The over-direction, even for Snyder, is jarring (not even kidding, maybe 30-40% of the movie feels like it was shot in slow motion), the plot is painstakingly boring, and the acting — whether it be due to the script or the quality of performance — is dire, as well. It’s the first lead role of Sofia Boutella’s career and Rebel Moon highlights why.
Generally, most of the criticisms focus on the lack of development of the character and urgency of the plot and the borrowing of elements from other sci-fi films without doing anything unique with them.
“Rebel Moon often looks more like an animated pitch for a movie than an actual movie with human characters, urgent drama, emotional stakes, and so forth,” said a reviewer for RogerEbert.com.
“Snyder mistakes exposition for world-building, the lugubriously delivered reams of backstory removing the audience from the fantasy rather than immersing them in it,” says The Guardian’s review of the film.
“A movie that feels like a million isolated storyboards without a single thing welding them together,” reported IndieWire.

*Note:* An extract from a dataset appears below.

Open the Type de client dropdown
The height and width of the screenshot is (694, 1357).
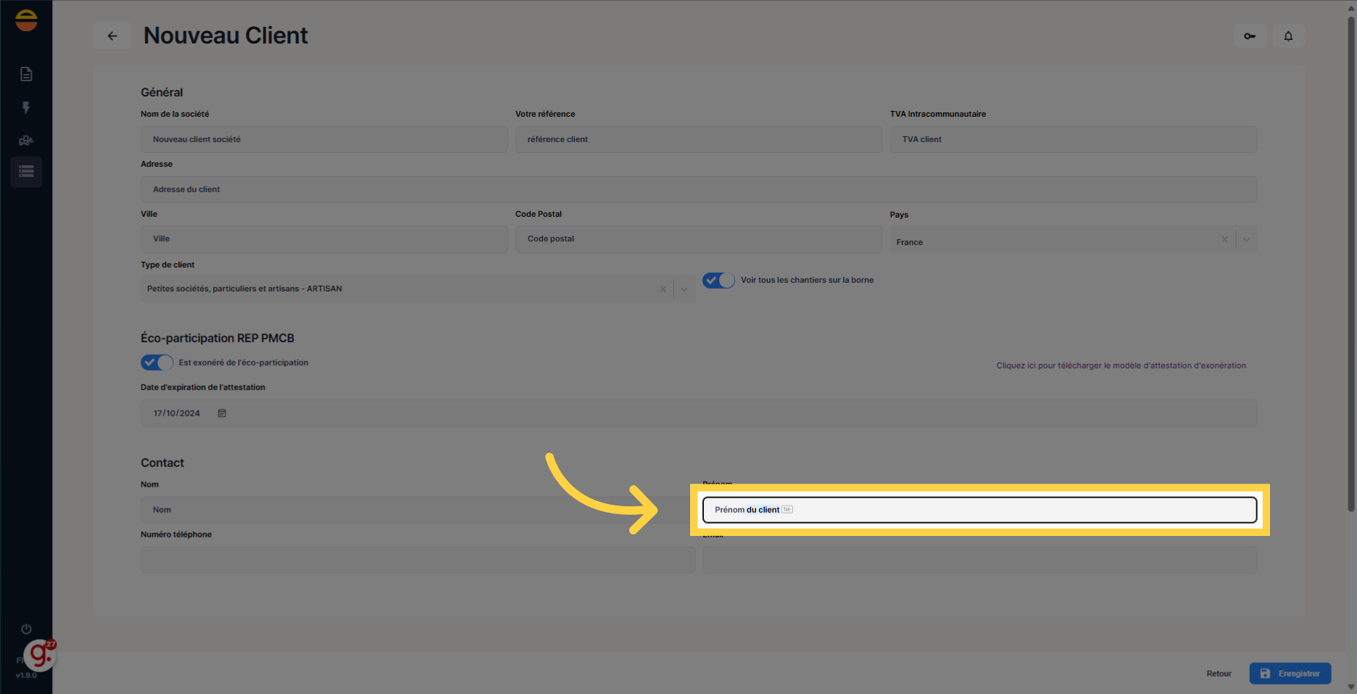[684, 289]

“The film is too invested in table-setting to be fully enjoyed on its own, at times feeling more like a studio presentation deck than a piece of organic storytelling,” wrote the Los Angeles Times.
Given the economy of Netflix, however, the reviews for Rebel Moon really don’t matter — what does is the viewing hours (which is what’s ultimately eroding the quality of cinema, but that’s a discussion for a different article).
That’s why a movie like Red Notice immediately got a sequel greenlit despite also being terrible: if enough people tune in, Netflix’s algorithm will tell them to make more of it, regardless of what it might be. That’s why it feels like there’s a new season of Love Is Blind once every fiscal quarter.
The sequel, Rebel Moon: Part Two – The Scargiver, is already in the can and is set to release on April 19, so that’s coming no matter what the ultimate response of critics and audiences may be.
A third film, however, which Snyder said he’s already developing, seems more unlikely than it did before the film’s release.
Rebel Moon: Part One – A Child of Fire is now playing in select theaters and will hit Netflix on Thursday, December 21.